Всё сочувствие, на которое мы решились
 

Марина Михельсон. Аутизм: путь от теории к пациенту

Марина Михельсон, врач-педиатр и генетик, специалист по редким заболеваниям из Тель-Авива, выступила на VI Московской научно-практической конференции «Аутизм. Вызовы и решения», которая состоялась 19-21 апреля 2018 года.

Марина Михельсон. Аутизм: путь от теории к пациенту

Ее доклад носит интригующее название: «Клиническая генетика в аутизме: путь от теории к пациенту». Публикуем интервью со специалистом.

— Действительно, генетика аутизма кажется научной областью, наиболее далеко отстоящей от практической полезности: ведь даже если мы знаем, что мутация того или иного гена связана с развитием аутизма, каким образом мы можем повлиять на ситуацию? Мы же не можем предотвратить мутацию или вылечить ее?

Если мы не можем изменить мутировавший ген, это не значит, что мы ничего не можем сделать для ребенка с аутизмом и его семьи. Я практик, и моя задача — помочь пациенту.

Аутизм — мультифакториальное заболевание (подробнее об истории заболевания можно прочитать в нашей специальной статье), то есть во многих случаях оно вызвано не одной причиной, а их сочетанием. Но то, что имеется генетическая составляющая, известно давно из близнецовых исследований 70-х годов ХХ века.

Когда ко мне приходят родители с ребенком, который только что получил диагноз «аутизм», они всегда хотят знать, в чем причина его заболевания. Им важно понять, сделали ли они что-то неправильно, совершили какую-то ошибку, или произошел перенос генетической особенности от родителя к ребенку. А кроме того, им важно понять, какова вероятность рождения у них следующего ребенка с аутизмом.

— Насколько распространена у вас в стране практика раннего обращения к специалисту-генетику после постановки диагноза? В России диагноз ставится детским психиатром, и очень часто ребенок надолго, если не навсегда, «застревает» в поле психиатрии.

У нас в Израиле, а также в США и Великобритании клиническая генетика при диагностике аутизма следует сразу же за детской неврологией. Обращение к генетику после постановки диагноза неврологом или специалистом по развитию является рутинной практикой.
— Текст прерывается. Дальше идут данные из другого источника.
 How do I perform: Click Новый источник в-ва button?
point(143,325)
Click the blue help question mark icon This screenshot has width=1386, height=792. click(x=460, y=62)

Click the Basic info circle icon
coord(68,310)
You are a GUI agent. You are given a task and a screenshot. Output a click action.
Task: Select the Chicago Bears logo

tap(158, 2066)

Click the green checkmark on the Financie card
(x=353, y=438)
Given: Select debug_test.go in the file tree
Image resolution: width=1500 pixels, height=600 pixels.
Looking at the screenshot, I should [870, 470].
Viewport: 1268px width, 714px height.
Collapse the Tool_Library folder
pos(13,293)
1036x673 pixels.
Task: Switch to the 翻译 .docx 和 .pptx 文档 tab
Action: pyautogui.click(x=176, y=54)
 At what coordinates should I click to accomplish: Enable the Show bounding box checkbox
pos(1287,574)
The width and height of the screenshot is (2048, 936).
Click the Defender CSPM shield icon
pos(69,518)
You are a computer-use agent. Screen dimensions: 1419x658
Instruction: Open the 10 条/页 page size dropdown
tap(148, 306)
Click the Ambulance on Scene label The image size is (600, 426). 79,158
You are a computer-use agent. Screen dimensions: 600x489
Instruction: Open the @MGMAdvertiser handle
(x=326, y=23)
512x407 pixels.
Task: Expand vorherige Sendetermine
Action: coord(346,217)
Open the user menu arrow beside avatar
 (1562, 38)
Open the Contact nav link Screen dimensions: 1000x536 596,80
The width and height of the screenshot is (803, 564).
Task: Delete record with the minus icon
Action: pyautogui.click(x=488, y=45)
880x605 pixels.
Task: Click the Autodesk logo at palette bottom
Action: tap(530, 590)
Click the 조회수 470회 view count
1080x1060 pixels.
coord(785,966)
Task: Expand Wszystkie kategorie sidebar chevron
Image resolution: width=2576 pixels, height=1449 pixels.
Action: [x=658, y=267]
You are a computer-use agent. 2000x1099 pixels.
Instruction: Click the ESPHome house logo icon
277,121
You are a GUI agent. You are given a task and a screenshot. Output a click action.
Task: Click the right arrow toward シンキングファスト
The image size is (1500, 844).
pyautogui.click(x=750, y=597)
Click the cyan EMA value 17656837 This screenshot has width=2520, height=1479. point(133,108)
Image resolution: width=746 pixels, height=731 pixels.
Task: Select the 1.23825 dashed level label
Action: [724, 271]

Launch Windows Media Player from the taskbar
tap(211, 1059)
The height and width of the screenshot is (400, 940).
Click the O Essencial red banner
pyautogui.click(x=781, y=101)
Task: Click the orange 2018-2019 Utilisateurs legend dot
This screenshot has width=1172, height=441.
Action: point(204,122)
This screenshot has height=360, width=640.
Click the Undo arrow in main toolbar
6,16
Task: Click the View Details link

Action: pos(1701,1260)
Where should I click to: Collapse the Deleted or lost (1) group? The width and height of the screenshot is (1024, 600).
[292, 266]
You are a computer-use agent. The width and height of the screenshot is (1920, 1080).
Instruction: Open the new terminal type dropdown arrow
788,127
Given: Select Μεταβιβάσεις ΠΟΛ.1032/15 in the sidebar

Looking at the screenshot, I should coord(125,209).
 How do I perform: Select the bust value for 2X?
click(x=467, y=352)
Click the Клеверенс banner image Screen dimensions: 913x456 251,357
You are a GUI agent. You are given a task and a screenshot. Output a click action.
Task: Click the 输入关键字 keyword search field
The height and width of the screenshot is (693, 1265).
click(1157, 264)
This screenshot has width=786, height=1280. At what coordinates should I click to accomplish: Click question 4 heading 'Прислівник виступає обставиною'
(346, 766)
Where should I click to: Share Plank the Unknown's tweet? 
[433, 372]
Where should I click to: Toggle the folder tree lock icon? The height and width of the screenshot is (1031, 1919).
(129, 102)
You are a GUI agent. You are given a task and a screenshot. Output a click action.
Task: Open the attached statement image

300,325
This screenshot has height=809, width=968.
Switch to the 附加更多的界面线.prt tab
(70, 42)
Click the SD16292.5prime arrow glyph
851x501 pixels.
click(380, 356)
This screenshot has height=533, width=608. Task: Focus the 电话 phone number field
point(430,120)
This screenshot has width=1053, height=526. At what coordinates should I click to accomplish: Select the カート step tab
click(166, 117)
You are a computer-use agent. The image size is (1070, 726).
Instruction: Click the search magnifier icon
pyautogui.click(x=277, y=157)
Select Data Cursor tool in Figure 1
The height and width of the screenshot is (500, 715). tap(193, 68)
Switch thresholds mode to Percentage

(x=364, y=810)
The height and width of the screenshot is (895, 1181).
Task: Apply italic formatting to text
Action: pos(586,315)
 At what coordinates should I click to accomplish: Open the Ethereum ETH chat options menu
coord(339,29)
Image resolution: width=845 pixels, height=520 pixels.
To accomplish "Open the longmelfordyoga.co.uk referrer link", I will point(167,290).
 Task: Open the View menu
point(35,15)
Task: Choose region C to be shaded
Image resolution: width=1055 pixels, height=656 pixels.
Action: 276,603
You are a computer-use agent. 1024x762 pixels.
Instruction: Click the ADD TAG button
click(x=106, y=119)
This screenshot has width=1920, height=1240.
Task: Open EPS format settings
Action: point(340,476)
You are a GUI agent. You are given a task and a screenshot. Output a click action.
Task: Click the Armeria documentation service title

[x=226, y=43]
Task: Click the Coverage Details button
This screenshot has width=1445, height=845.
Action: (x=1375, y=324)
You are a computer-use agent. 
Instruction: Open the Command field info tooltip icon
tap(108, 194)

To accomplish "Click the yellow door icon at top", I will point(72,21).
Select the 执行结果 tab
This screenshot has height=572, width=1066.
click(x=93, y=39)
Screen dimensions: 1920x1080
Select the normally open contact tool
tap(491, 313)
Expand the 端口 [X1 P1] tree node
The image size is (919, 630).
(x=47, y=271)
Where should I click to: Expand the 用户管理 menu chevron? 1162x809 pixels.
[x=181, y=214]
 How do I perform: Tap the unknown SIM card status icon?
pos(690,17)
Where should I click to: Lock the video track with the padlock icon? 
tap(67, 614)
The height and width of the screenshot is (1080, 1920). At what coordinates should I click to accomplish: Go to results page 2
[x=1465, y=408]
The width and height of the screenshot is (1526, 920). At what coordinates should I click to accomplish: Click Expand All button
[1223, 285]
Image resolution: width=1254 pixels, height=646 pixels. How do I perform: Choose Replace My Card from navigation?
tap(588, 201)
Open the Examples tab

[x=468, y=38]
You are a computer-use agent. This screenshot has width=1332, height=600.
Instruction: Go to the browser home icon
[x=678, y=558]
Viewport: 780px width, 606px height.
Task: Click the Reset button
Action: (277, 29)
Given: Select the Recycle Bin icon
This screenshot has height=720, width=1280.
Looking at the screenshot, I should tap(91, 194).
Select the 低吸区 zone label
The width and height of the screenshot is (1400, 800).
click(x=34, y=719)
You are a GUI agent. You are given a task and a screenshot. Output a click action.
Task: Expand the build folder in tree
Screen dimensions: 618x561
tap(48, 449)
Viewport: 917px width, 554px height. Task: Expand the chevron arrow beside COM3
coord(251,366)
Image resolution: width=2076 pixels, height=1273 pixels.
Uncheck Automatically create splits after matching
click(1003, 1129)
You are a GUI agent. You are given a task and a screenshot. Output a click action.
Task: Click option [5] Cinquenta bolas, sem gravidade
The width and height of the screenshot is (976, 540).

Первое, что я должна сделать как генетик, это понять, является ли аутизм ребенка проявлением синдрома с известной этиологией. Различные синдромальные формы аутизма — это комплексные заболевания, когда аутизм является лишь одним из проявлений. Синдромы вызваны нарушением одного конкретного гена. Например, синдром ломкой Х-хромосомы (известен и как синдром Мартина-Белл) — это мутация гена FMR1 в X-хромосоме. Есть, правда, и такие нарушения одного гена, которые могут приводить к расстройству, единственным проявлением которого будет аутистическая симптоматика. Это, например, синдром с макроцефалией, о котором я буду подробно рассказывать в своем докладе на конференции в Москве.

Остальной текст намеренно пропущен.